*** Begin section ***
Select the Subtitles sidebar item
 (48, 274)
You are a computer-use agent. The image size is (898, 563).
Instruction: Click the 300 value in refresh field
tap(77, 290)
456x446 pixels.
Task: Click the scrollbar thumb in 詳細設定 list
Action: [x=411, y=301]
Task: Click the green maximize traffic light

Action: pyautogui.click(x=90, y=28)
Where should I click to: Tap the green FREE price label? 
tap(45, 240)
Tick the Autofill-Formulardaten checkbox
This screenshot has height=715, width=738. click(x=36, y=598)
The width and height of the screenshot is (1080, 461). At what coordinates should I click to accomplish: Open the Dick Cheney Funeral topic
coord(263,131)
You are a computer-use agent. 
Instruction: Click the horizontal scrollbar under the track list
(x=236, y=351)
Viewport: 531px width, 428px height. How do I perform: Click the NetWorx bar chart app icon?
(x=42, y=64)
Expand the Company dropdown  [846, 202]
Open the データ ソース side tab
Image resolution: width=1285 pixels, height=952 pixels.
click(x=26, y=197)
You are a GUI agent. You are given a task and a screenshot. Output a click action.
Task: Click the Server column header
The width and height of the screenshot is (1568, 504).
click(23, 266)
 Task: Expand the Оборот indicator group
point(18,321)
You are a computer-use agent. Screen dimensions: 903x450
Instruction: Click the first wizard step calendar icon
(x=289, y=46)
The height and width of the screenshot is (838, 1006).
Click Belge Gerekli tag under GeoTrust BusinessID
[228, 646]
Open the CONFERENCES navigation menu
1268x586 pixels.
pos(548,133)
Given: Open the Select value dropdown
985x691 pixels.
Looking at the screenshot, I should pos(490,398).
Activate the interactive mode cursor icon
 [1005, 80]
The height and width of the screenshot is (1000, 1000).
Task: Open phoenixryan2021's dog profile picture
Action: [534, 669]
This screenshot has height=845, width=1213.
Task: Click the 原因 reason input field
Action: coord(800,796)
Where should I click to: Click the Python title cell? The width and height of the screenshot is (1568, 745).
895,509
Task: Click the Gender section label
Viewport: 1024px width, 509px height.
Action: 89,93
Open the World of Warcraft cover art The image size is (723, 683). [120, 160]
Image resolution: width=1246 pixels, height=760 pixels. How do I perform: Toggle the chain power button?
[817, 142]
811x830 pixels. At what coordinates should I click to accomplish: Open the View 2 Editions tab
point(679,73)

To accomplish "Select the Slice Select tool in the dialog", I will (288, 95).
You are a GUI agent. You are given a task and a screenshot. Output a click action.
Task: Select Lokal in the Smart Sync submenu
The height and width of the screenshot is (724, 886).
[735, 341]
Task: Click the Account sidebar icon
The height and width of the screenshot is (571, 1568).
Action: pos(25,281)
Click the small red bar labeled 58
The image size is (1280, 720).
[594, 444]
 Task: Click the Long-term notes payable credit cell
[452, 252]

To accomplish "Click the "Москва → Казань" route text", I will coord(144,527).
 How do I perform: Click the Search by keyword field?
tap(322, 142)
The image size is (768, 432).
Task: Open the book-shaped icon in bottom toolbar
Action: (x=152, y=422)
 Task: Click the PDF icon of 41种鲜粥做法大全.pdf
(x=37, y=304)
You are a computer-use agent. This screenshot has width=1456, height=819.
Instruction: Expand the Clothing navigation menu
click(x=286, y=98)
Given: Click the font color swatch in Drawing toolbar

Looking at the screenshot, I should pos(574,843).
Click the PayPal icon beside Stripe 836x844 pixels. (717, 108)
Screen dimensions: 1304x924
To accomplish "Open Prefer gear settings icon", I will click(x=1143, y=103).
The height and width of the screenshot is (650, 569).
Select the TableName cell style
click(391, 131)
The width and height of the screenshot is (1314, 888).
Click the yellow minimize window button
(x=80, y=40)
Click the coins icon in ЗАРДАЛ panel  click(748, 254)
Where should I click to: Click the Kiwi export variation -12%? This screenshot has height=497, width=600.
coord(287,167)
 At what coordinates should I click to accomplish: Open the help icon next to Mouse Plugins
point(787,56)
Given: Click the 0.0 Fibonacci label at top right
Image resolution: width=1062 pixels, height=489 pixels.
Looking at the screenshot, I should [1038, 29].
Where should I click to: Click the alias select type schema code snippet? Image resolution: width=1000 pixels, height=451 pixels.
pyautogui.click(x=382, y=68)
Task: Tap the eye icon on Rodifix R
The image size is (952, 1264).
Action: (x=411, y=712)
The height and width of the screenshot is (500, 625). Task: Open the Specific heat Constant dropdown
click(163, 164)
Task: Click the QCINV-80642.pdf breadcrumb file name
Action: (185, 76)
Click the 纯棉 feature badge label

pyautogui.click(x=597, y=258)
*** End section ***
__Instructions to follow__
Output the records once more, exactly as they stand.

__Answer section__
Select the Subtitles sidebar item
 (48, 274)
You are a computer-use agent. The image size is (898, 563).
Instruction: Click the 300 value in refresh field
tap(77, 290)
456x446 pixels.
Task: Click the scrollbar thumb in 詳細設定 list
Action: [x=411, y=301]
Task: Click the green maximize traffic light

Action: pyautogui.click(x=90, y=28)
Where should I click to: Tap the green FREE price label? 
tap(45, 240)
Tick the Autofill-Formulardaten checkbox
This screenshot has height=715, width=738. click(x=36, y=598)
The width and height of the screenshot is (1080, 461). At what coordinates should I click to accomplish: Open the Dick Cheney Funeral topic
coord(263,131)
You are a computer-use agent. 
Instruction: Click the horizontal scrollbar under the track list
(x=236, y=351)
Viewport: 531px width, 428px height. How do I perform: Click the NetWorx bar chart app icon?
(x=42, y=64)
Expand the Company dropdown  [846, 202]
Open the データ ソース side tab
Image resolution: width=1285 pixels, height=952 pixels.
click(x=26, y=197)
You are a GUI agent. You are given a task and a screenshot. Output a click action.
Task: Click the Server column header
The width and height of the screenshot is (1568, 504).
click(23, 266)
 Task: Expand the Оборот indicator group
point(18,321)
You are a computer-use agent. Screen dimensions: 903x450
Instruction: Click the first wizard step calendar icon
(x=289, y=46)
The height and width of the screenshot is (838, 1006).
Click Belge Gerekli tag under GeoTrust BusinessID
[228, 646]
Open the CONFERENCES navigation menu
1268x586 pixels.
pos(548,133)
Given: Open the Select value dropdown
985x691 pixels.
Looking at the screenshot, I should pos(490,398).
Activate the interactive mode cursor icon
 [1005, 80]
The height and width of the screenshot is (1000, 1000).
Task: Open phoenixryan2021's dog profile picture
Action: [534, 669]
This screenshot has height=845, width=1213.
Task: Click the 原因 reason input field
Action: coord(800,796)
Where should I click to: Click the Python title cell? The width and height of the screenshot is (1568, 745).
895,509
Task: Click the Gender section label
Viewport: 1024px width, 509px height.
Action: 89,93
Open the World of Warcraft cover art The image size is (723, 683). [120, 160]
Image resolution: width=1246 pixels, height=760 pixels. How do I perform: Toggle the chain power button?
[817, 142]
811x830 pixels. At what coordinates should I click to accomplish: Open the View 2 Editions tab
point(679,73)

To accomplish "Select the Slice Select tool in the dialog", I will (288, 95).
You are a GUI agent. You are given a task and a screenshot. Output a click action.
Task: Select Lokal in the Smart Sync submenu
The height and width of the screenshot is (724, 886).
[735, 341]
Task: Click the Account sidebar icon
The height and width of the screenshot is (571, 1568).
Action: pos(25,281)
Click the small red bar labeled 58
The image size is (1280, 720).
[594, 444]
 Task: Click the Long-term notes payable credit cell
[452, 252]

To accomplish "Click the "Москва → Казань" route text", I will coord(144,527).
 How do I perform: Click the Search by keyword field?
tap(322, 142)
The image size is (768, 432).
Task: Open the book-shaped icon in bottom toolbar
Action: (x=152, y=422)
 Task: Click the PDF icon of 41种鲜粥做法大全.pdf
(x=37, y=304)
You are a computer-use agent. This screenshot has width=1456, height=819.
Instruction: Expand the Clothing navigation menu
click(x=286, y=98)
Given: Click the font color swatch in Drawing toolbar

Looking at the screenshot, I should pos(574,843).
Click the PayPal icon beside Stripe 836x844 pixels. (717, 108)
Screen dimensions: 1304x924
To accomplish "Open Prefer gear settings icon", I will click(x=1143, y=103).
The height and width of the screenshot is (650, 569).
Select the TableName cell style
click(391, 131)
The width and height of the screenshot is (1314, 888).
Click the yellow minimize window button
(x=80, y=40)
Click the coins icon in ЗАРДАЛ panel  click(748, 254)
Where should I click to: Click the Kiwi export variation -12%? This screenshot has height=497, width=600.
coord(287,167)
 At what coordinates should I click to accomplish: Open the help icon next to Mouse Plugins
point(787,56)
Given: Click the 0.0 Fibonacci label at top right
Image resolution: width=1062 pixels, height=489 pixels.
Looking at the screenshot, I should [1038, 29].
Where should I click to: Click the alias select type schema code snippet? Image resolution: width=1000 pixels, height=451 pixels.
pyautogui.click(x=382, y=68)
Task: Tap the eye icon on Rodifix R
The image size is (952, 1264).
Action: (x=411, y=712)
The height and width of the screenshot is (500, 625). Task: Open the Specific heat Constant dropdown
click(163, 164)
Task: Click the QCINV-80642.pdf breadcrumb file name
Action: (185, 76)
Click the 纯棉 feature badge label

pyautogui.click(x=597, y=258)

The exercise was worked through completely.